### EXERCISE PROMPT
Copy out the lines from the one containing "Asia (288, 714)" through the one containing "evaluating (1009, 129)", inclusive, and swap "center position" for "midpoint" while keeping everything else unchanged.

──────── SUPPLIED ENTRIES

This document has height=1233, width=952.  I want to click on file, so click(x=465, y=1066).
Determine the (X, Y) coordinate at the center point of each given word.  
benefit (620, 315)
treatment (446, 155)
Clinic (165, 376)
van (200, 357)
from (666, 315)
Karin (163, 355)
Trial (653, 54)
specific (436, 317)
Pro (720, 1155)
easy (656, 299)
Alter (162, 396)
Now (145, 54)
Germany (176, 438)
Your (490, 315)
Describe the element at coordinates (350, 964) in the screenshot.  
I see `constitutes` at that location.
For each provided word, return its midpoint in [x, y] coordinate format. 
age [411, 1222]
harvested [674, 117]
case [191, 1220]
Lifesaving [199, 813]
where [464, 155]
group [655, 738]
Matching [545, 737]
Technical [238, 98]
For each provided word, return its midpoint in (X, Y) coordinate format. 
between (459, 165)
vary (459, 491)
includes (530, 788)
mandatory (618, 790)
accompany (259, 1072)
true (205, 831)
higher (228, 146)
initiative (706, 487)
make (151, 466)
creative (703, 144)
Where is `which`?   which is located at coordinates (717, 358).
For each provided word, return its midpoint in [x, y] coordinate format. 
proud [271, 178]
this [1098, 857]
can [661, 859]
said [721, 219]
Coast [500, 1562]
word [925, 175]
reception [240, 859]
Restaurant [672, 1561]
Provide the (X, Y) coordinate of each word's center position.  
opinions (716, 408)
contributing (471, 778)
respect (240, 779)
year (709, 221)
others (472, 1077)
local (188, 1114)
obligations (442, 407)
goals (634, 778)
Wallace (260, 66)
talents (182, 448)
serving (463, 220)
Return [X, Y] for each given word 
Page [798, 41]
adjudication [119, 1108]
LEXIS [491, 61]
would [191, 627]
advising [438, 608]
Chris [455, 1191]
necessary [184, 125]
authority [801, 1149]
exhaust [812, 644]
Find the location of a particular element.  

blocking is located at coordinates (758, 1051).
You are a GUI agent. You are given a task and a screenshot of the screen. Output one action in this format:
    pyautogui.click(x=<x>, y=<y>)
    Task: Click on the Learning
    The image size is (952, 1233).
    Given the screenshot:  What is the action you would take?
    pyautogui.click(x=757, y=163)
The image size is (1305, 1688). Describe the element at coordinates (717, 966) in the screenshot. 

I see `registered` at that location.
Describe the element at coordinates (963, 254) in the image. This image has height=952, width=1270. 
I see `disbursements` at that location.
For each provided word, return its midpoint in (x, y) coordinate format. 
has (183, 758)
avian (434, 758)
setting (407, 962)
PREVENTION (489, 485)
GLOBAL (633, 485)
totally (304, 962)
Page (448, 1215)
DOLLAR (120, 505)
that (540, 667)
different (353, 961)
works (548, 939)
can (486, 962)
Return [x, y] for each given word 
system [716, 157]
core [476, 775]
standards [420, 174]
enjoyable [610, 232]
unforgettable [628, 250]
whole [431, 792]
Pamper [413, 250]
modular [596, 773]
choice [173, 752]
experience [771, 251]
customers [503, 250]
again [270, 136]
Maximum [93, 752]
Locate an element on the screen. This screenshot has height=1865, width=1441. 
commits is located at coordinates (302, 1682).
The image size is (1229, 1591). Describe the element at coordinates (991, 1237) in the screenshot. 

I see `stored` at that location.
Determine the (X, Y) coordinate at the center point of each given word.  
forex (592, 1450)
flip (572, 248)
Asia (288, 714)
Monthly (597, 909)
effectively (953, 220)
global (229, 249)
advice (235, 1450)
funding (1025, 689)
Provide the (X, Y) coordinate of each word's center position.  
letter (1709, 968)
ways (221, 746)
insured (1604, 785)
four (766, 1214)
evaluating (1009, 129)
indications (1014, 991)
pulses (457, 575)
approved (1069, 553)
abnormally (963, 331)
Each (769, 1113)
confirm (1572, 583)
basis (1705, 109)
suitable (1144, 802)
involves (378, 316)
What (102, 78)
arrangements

────────────────

### RESULT
Asia (288, 714)
Monthly (597, 909)
effectively (953, 220)
global (229, 249)
advice (235, 1450)
funding (1025, 689)
Provide the (X, Y) coordinate of each word's midpoint.  
letter (1709, 968)
ways (221, 746)
insured (1604, 785)
four (766, 1214)
evaluating (1009, 129)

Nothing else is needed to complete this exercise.